As described above, XPC never senses any chemical alteration in DNA. To avoid adverse DNA incision by NER at damage-free sites, it is critical to verify the presence of damage after DNA binding by XPC. We have recently reported that the transcription factor IIH (TFIIH) is a key factor involved in this step. After XPC binds to a suspicious site that contains unpaired bases, TFIIH is recruited and one of the TFIIH subunits, the XPD helicase, scans a DNA strand in 5' to 3' direction. When the translocation by XPD is blocked at sites with any altered DNA chemistry, the presence of damage is verified and a decision is made to propel the repair reaction toward the following dual incision step.
Thus, a sophisticated molecular mechanism has been unveiled, in which multiple protein factors in concert make the whole NER system highly versatile, efficient, and accurate at the same time. Currently, in vivo regulation of the damage recognition process, by chromatin structures as well as various post-translational protein modifications, is of our great interest.

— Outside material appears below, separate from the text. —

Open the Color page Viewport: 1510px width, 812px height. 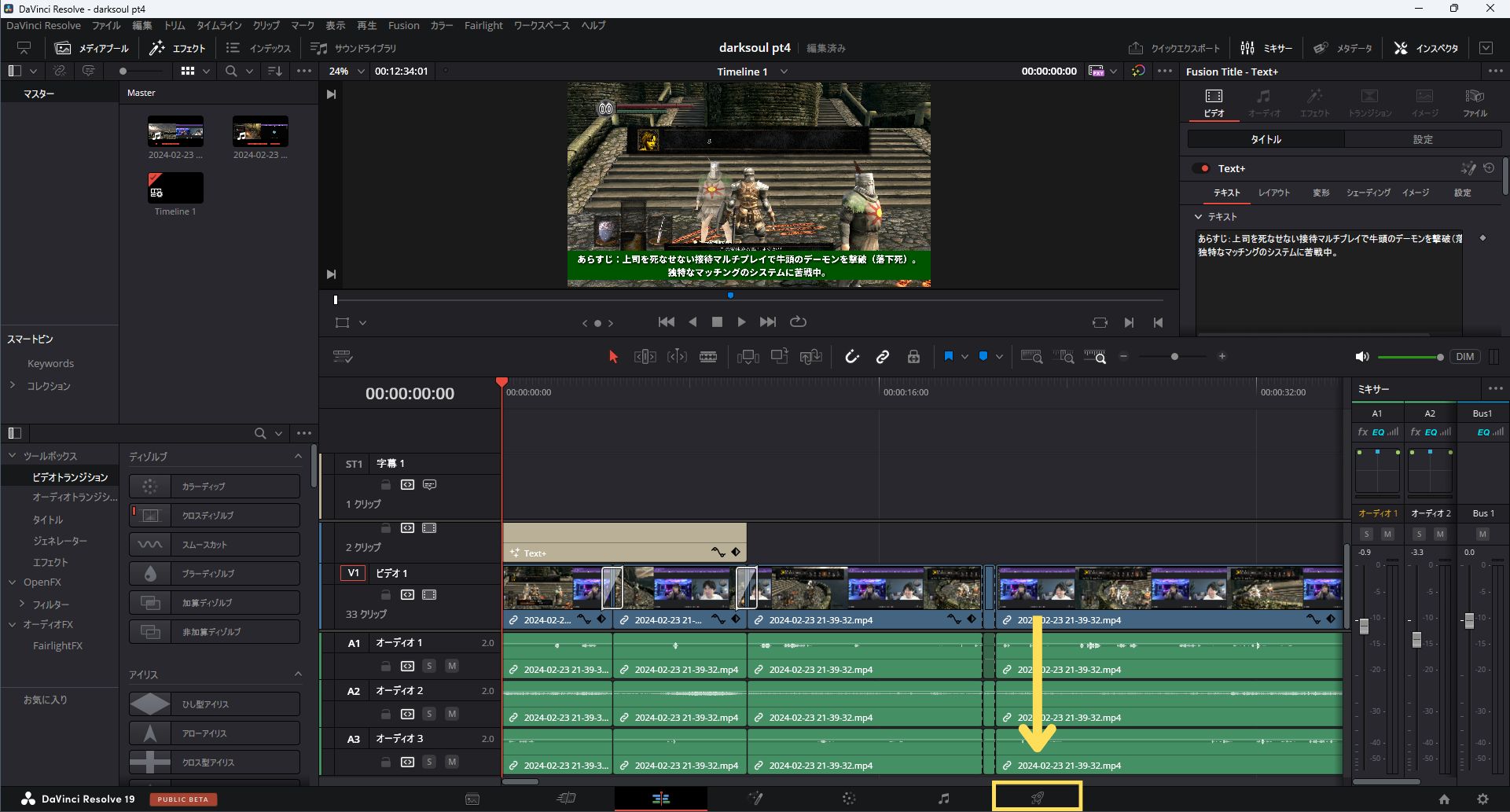pos(849,798)
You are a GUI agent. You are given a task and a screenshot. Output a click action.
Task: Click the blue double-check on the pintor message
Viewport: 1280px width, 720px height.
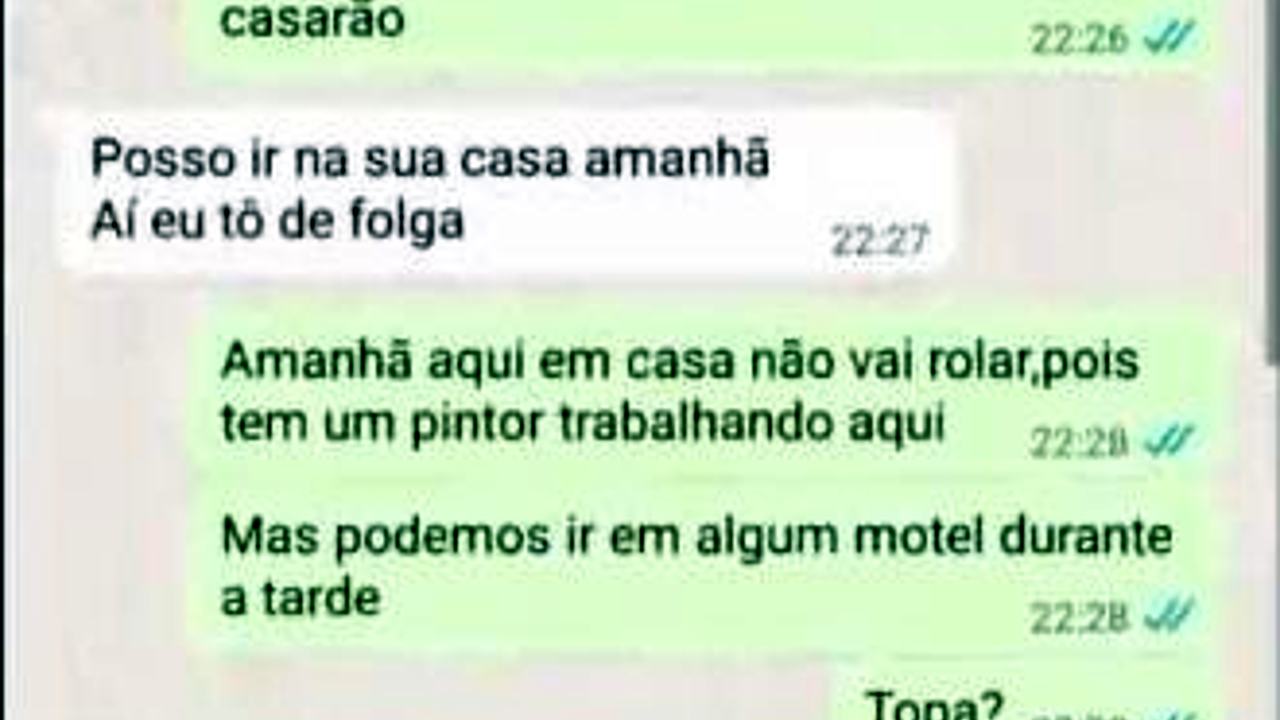(x=1168, y=440)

2. Signal transduction pathways regulating cellular responses to DNA damage
When cells sense DNA damage, they primarily intend to survive and maintain their normal functions, by removing the lesions before various adverse effects occur. Simultaneously, DNA damage checkpoints are activated in order to arrest the cell cycle and, thereby, buy time for DNA repair. It has been supposed that certain DNA damage sensors emit signals into the cells, which are then transduced through molecular pathways, including post-translational protein modifications (typically, phosphorylation, but also others) as well as degradation/cleavage of proteins.
On the other hand, when a cell suffers from severe DNA damage, it could be dangerous to try to repair all the insults. This may give rise to an elevated risk of repair errors, thereby allowing appearance of cells with aberrant genetic information that may develop cancer eventually. Therefore it is also an important alternative defense system to induce senescence and/or apoptosis in the seriously damaged cells. If cells become too sensitive to such DNA damage-induced growth arrest and/or death, however, we may have different problems with deteriorating functions of tissues, organs, and the whole bodies. Such aberrant DNA damage responses have recently been implicated in growth retardation, neurological abnormalities, and premature ageing.
Our healthy lives seem to depend on the decision of each cell whether it should repair DNA damage for its own survival, or refrain from proliferation to preserve the order in the individual. Because tilting this fine balance toward either direction may result in different diseases, we are interested in understanding the molecular basis underlying the signal transduction pathway that regulates cells' "to be or not to be" decisions.